The worst fallout for users, however, may be what they perceive as a combination of Microsoft's attempts to put the best possible spin on the situation and its lack of attentiveness to users' demands for full disclosure. Early posts on the Communities Newsgroup for Money indicate that Microsoft tech support was unresponsive, sending out a canned message suggesting that users bypass Passport authentication. When that didn't work, some users were told to spend $35 on a paid "support incident" with Microsoft Product Support Services.
Finally, late Wednesday, a Microsoft employee posted a notice to users on the newsgroup site that appeared to contain as much spin as information:
"If you think of your login information as a key, and our servers as a lock, then we changed the lock on the safe, and the old key wouldn't work anymore. There is no way for the user [or anybody else] to create working login information. The good news is that nobody could open the local file because of this mistake at any time; your information is still protected."
At this, many users ran out of patience. "I've spent a lot of time trying to figure this out, only to discover that the problem is on their side, and they're well aware of it," says one user's post, whose subject line is a curt "shameful." Another suggests filing a class action lawsuit.
Microsoft should have been immediately forthcoming about the nature of the glitch and the company's responsibility for it, and it should have been more contrite, Enderle says.
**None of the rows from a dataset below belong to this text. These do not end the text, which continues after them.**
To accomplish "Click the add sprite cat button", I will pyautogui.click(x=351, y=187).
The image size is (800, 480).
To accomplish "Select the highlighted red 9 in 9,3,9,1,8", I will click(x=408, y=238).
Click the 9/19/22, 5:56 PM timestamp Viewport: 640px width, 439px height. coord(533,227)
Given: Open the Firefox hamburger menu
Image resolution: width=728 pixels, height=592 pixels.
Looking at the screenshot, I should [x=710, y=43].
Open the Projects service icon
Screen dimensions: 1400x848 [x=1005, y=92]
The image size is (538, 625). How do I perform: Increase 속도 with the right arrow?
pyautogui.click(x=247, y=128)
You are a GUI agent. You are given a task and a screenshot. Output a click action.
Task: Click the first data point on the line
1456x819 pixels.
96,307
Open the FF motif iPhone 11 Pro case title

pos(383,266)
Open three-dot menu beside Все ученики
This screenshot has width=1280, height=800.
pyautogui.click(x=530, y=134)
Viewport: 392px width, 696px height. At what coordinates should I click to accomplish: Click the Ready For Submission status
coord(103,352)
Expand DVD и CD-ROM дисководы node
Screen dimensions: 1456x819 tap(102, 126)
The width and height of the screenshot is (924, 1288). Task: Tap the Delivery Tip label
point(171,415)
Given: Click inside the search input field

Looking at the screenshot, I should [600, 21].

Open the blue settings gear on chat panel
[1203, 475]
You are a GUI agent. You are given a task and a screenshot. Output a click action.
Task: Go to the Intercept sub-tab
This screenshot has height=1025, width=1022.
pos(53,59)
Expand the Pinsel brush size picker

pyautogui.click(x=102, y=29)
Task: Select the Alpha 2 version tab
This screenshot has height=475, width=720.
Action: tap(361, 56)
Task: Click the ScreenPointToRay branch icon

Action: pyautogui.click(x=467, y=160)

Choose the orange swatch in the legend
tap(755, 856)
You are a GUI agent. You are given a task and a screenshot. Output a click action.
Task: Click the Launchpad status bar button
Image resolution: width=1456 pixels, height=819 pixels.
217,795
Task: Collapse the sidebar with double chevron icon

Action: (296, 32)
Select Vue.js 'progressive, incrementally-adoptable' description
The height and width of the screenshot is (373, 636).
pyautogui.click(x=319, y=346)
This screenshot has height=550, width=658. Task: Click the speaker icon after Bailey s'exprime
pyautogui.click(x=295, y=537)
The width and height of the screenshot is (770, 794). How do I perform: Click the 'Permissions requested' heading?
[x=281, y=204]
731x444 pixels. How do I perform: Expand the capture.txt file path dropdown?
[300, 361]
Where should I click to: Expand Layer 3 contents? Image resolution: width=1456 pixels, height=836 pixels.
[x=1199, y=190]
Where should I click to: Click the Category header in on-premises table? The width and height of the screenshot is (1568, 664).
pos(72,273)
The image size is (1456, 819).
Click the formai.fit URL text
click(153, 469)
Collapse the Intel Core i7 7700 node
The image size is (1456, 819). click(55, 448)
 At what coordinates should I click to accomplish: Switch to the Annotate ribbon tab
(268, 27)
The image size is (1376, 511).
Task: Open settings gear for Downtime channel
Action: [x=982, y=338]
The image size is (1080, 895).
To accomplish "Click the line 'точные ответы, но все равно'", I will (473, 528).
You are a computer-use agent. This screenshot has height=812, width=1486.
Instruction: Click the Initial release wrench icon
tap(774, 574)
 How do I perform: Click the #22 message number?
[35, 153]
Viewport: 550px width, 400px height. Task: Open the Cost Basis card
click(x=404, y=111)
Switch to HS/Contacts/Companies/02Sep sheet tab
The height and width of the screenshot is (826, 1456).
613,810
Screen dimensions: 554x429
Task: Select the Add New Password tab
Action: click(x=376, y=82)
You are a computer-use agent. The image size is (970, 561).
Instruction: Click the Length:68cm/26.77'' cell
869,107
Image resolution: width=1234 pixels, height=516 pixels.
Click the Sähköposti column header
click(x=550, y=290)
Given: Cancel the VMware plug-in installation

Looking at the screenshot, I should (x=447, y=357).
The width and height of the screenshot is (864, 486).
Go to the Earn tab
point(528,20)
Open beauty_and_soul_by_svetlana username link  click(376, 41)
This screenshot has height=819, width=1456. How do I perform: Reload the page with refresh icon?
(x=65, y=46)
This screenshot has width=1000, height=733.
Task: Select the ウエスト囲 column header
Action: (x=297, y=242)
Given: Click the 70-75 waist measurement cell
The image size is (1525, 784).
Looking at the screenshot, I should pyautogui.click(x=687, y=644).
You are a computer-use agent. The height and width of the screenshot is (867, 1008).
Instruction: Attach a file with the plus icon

On Thursday, Goca Micic, Microsoft group marketing manager for the home retail division, said Money users can get free support to deal with this problem, though through a toll phone number--425/637-9308. Micic says that the offer is open to some Money 2003 users who may have the same problem.
But besides toll charges, seeking long-distance help may require even more patience. Van Wie says he spent more than 4 hours on hold for Microsoft tech support on Monday, only to be told that no fix existed yet.
"I am very angry about this situation," Van Wie says. "I am angry that it is the end of the month and I can't do end-of-month reporting; I can't send out end-of-month client statements....this is becoming an ever larger problem for me and many others."
Some users are so frustrated after waiting most of the week to get back online that they are considering switching from Money to Intuit Quicken, Money's biggest competitor.
This follows years of security glitches in Microsoft's more mainstream products like Windows, Internet Explorer, Outlook, Outlook Express, and Office. The most recent spate of problems with Internet Explorer, for instance, has caused some users to abandon the browser in favor of Mozilla or Opera.
"Microsoft has been gaining a rep for having low-quality products," Enderle says. How can Microsoft change that perception? "They need to love the hell out of their customers," Enderle advises. "Otherwise, this will be a disaster."